Valyruh’s #CBR5 Review #10: The Hunger Games trilogy, by Suzanne Collins

As a general rule, I avoid young adult books turned into hit movies, but after my daughter—a high school English teacher whose tastes I respect—taught The Hunger Games to her class, I decided to give the series a try. One long weekend later, in which I devoured the popular Collin’s trilogy borrowed from a neighbor’s 14-year-old daughter, I can unreservedly say that the books are a worthy contribution to the young adult genre, with a wealth of social and political commentary about war, totalitarianism, political leadership and personal responsibility all woven into the fabric of a compelling adventure story.

Since most people have either read the book, seen the movie (based on the first of the series), or read a review, I won’t bother going into plot details, except to observe that author Collins very clearly modeled her high-tech dystopic society on a very old one—ancient Rome, to be exact—where the decadent capital survives solely based on the exploitation of outlying districts whose slave labor services the needs of the Roman populace under the watchful eyes of the centurions.  At one point, it is explained to the heroine Katniss that the name of this dystopia—Panem—actually comes from the Latin expression panem et circenses, or “bread and circuses,” a metaphor used by the Roman poet Juvenal to decry the deliberate erosion of a citizenry by providing diversions to gratify the population’s most shallow needs in exchange for abdication of responsibility.  This is clearly the case in Panem’s Capitol, where shallowness and excess—in fashion, in food, in entertainment (the Hunger games, for example), in thought itself—is the norm, and stands in sharp contrast to the poverty, the desperation, the struggle to survive in the Districts. And just as Rome fell, so too must Panem.

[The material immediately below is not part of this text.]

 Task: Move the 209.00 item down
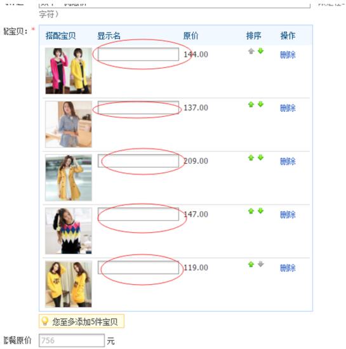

[A relevant aside here, if I may. It didn’t seem to me to be much of a stretch to read between the lines of Collin’s descriptions of Panem, and see today’s ubiquitous advertisements hyping prestige, youth, sex, and beauty. Our children and teens are already plugged into their “circuses”– iPod, iPads, and video games–while their parents watch endless hours of reality television, Superbowl extravaganzas, fantasy, and gore.  Bread and circuses, American-style.]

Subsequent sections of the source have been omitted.